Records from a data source
Segment Open
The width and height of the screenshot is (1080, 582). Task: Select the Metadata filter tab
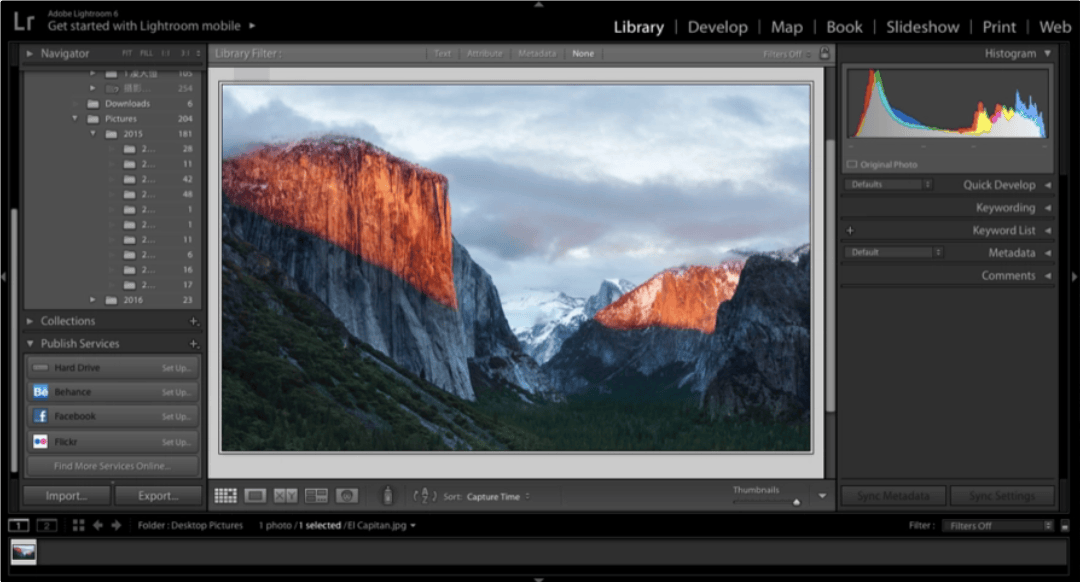point(536,54)
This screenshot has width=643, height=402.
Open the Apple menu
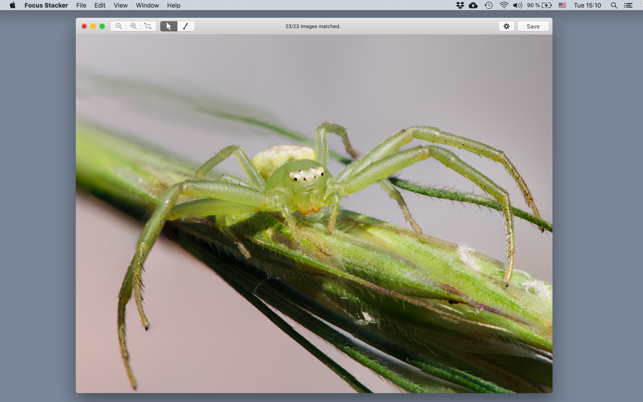pyautogui.click(x=12, y=5)
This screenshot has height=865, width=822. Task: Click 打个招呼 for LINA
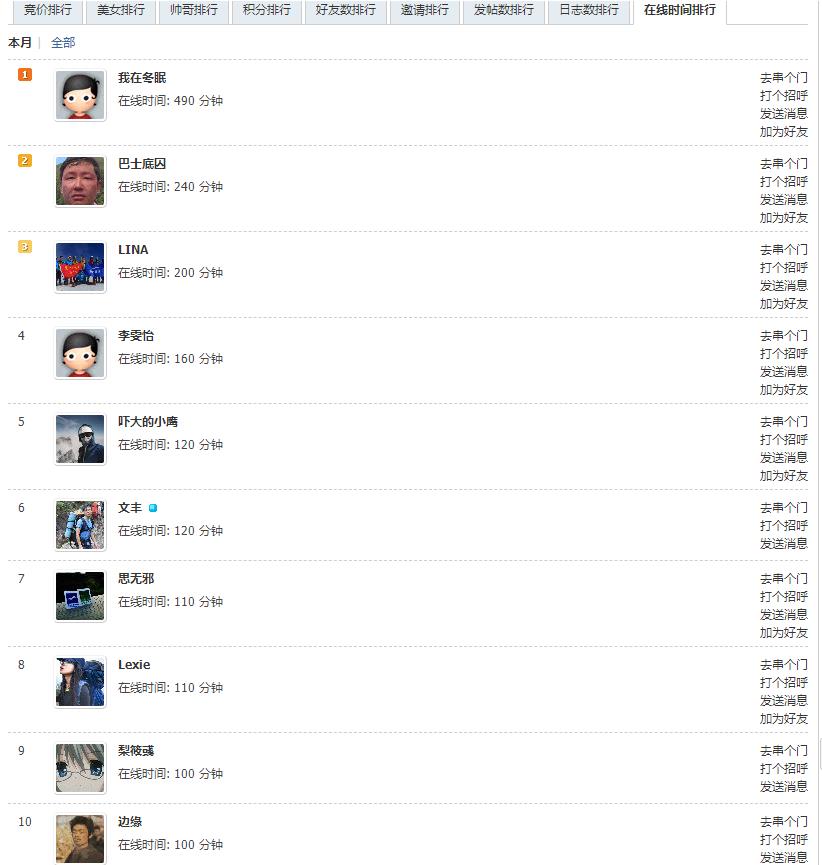coord(783,268)
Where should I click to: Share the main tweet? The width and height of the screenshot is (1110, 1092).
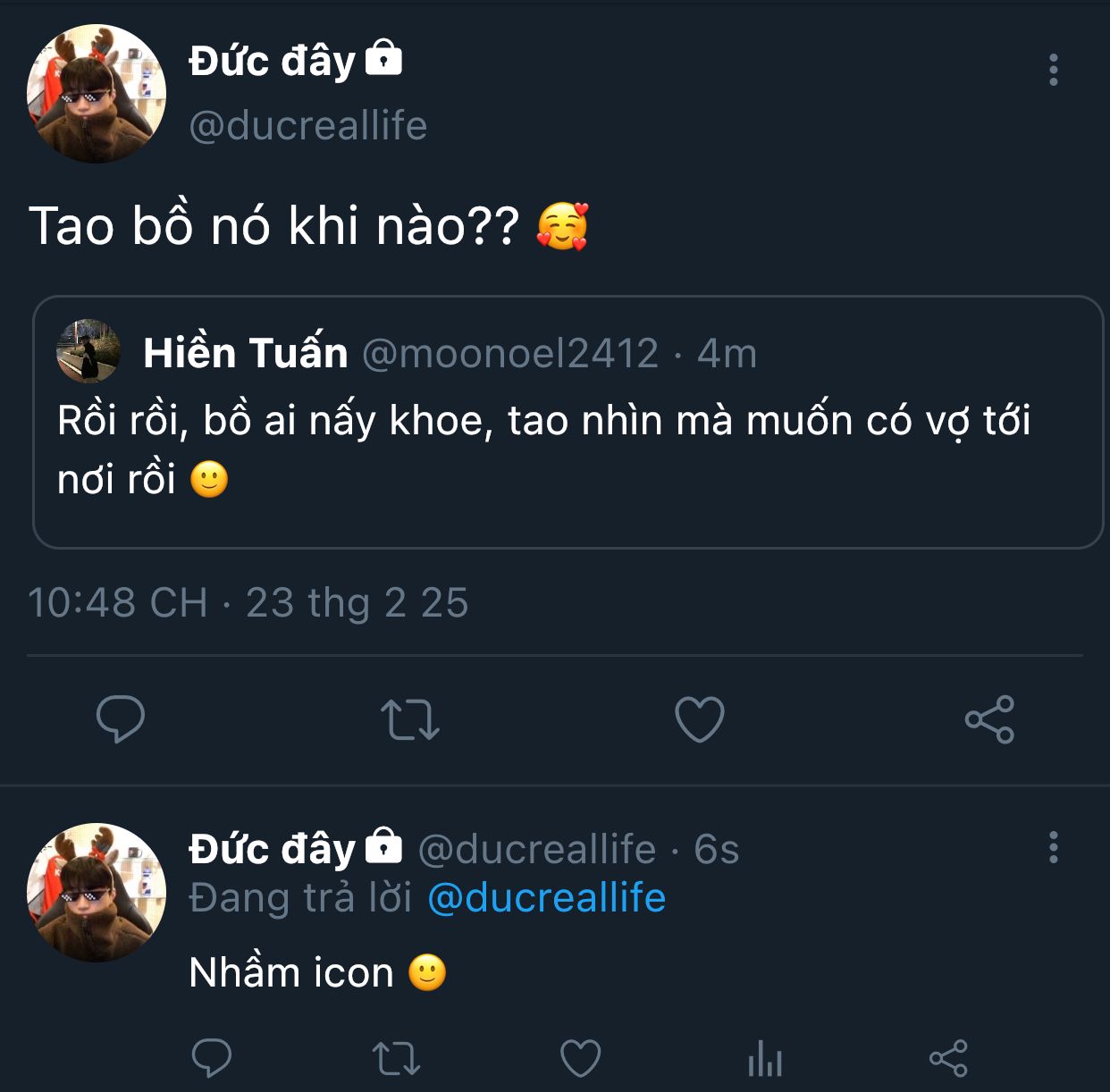[989, 719]
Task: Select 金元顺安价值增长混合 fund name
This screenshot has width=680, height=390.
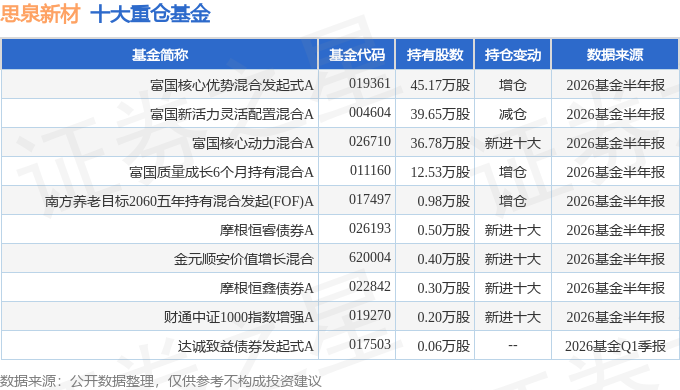Action: tap(244, 259)
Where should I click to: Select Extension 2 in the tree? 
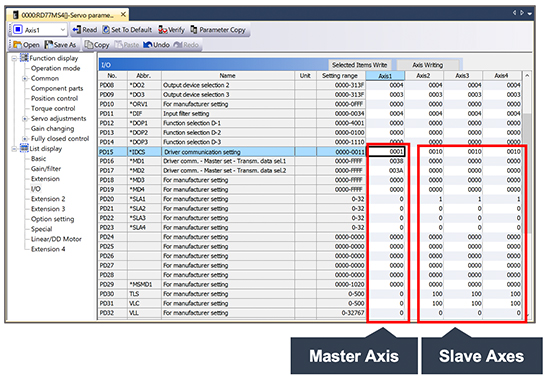coord(48,199)
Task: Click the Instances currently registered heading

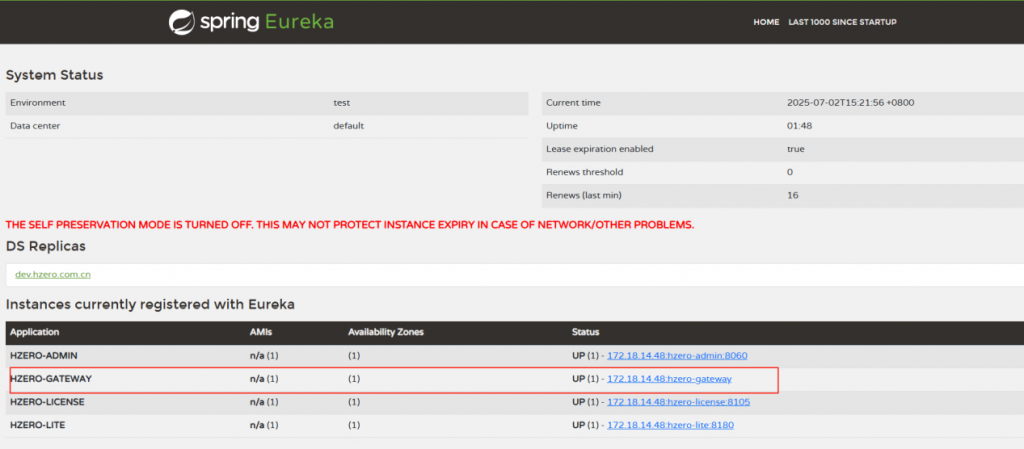Action: (x=150, y=303)
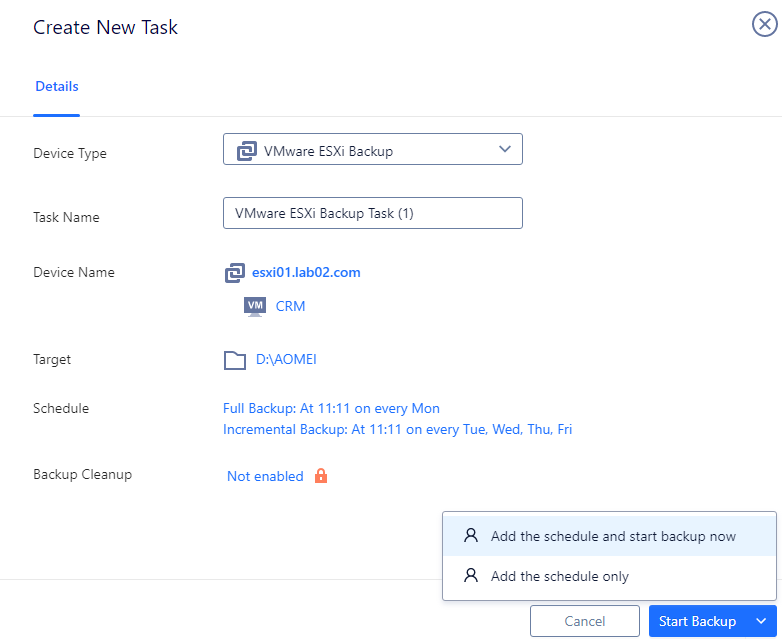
Segment Closed
* _Try it_:
Generate a word-for-word copy of the preceding records, excluding all pictures.

* _Task solution_:
The width and height of the screenshot is (1080, 582). Task: Select the Metadata filter tab
point(536,54)
This screenshot has width=643, height=402.
Open the Apple menu
pyautogui.click(x=12, y=5)
This screenshot has height=865, width=822. Task: Click 打个招呼 for LINA
coord(783,268)
Where should I click to: Share the main tweet? The width and height of the screenshot is (1110, 1092).
[989, 719]
Task: Select 金元顺安价值增长混合 fund name
This screenshot has width=680, height=390.
Action: tap(244, 259)
Where should I click to: Select Extension 2 in the tree? 
coord(48,199)
Task: Click the Instances currently registered heading

Action: (x=150, y=303)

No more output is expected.